■ **Task to complete**
Continue the post on Australian energy and uranium news, picking up after its final sentence.

■ **Extract to read**
━━━━━━━━

Antinuclear

Australian news, and some related international items

Energy issues in Australia this week

a-cat-CANWhile there is nothing dramatic to report – that doesn’t mean that nothing is happening.

Uranium. The Australian Uranium Association’s annual Paydirt Conference, in Adelaide, was  sad little affair this year. Poor attendances, schedule cut down from 3 days to one, venue changed from The Hilton to The Intercontinental Hotel.  The star address was by the New Minister for Energy and Resources, Gary Gray. Mr Gray has just discovered that climate change is real.  Gray has been an enthusiastic climate denier until now.  But he has renounced his previous position that climate science was “pop science” and a “middle-class conspiracy to frighten schoolchildren”.    Why? I hear your cry?

Well that’s simple. Australia’s nuclear lobby is pitching nuclear power as the cure for climate change. Well, it wouldn’t be very convincing to promote a cure for a disease that you denied existed, now would it?

Uranium economics.  The Australian Conservation Foundation has produced  a terrific analysis  Exposing the Uranium Industry’s Economic Myth shttp://www.acfonline.org.au/sites/default/files/resources/ACF_Yellowcake_Fever.pdf

graph-uranium-slide

Tony Abbott promises to reinvigorate BHP’s massive Olympic Dam project, although BHP has rejected it, and the South Australia government admits that it was over- hyped.

━━━━━━━━

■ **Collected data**

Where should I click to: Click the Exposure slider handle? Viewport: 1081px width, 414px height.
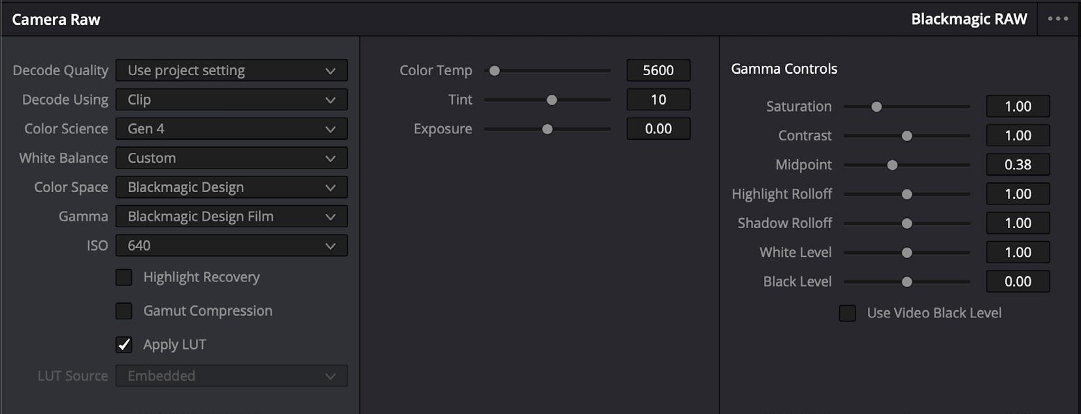tap(547, 129)
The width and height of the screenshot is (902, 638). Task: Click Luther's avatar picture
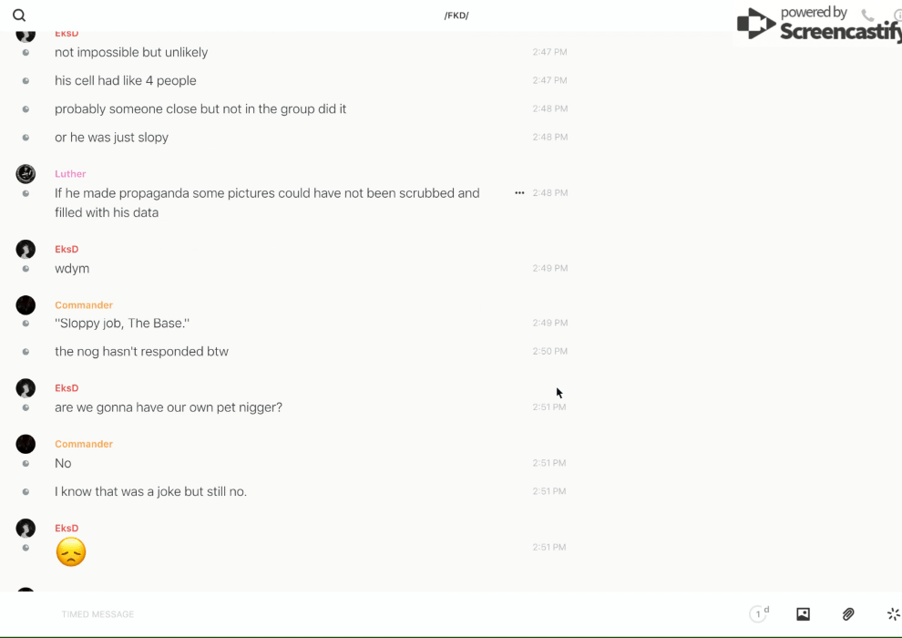tap(26, 174)
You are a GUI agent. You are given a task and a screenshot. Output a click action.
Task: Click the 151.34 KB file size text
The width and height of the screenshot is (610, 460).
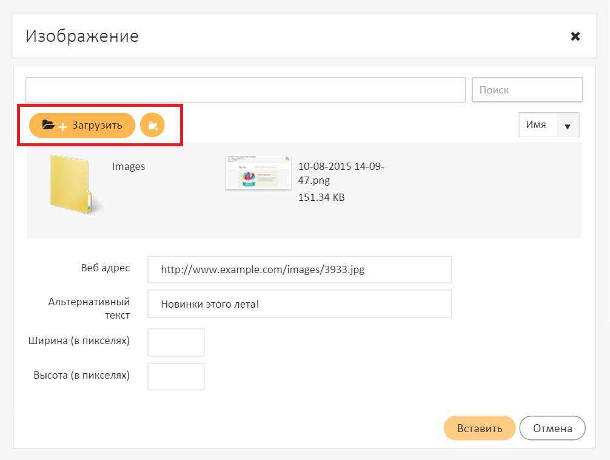(321, 197)
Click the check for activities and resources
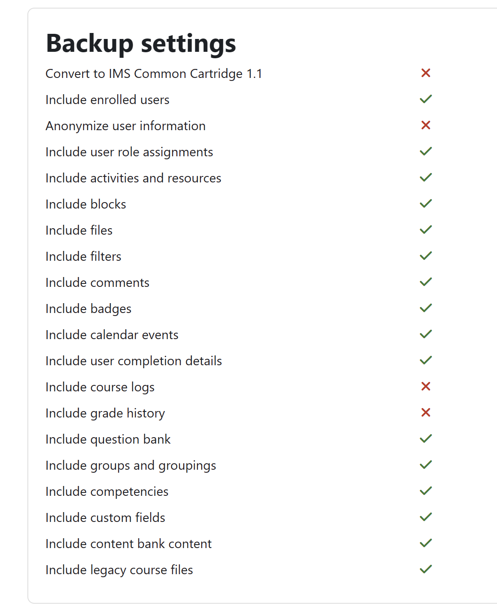Image resolution: width=497 pixels, height=614 pixels. tap(426, 177)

━━━━━━━━

■ **Answer to the exercise**
Climate Change and Renewable Energy.  Liberal Ministers of Energy in Western Australia, Queensland, New South Wales and Victoria unite in a chorus of climate scepticism, and downgrading of renewable energy . Labor’s  Gary Gray joins in dismissing renewables.  So you see – obeying the fossil fuel/nuclear lobby agenda is not really a party political thing. They are all equally illiterate about energy’s future trends.

Maralinga veterans. Although the UK government has rejected any claim for compensation for Australia’s nuclear veterans, the veterans, many suffering from cancer,  are making an appeal to the  Australian Human Rights Commission, on the illegality of their exposure to atomic radiation in the 1950s and 60s.

Lucas Heights nuclear wastes. Sutherland Council doesn’t want it stored there. Strange that they haven’t thought of the idea of just shutting it down, and not making any more radioactive wastes.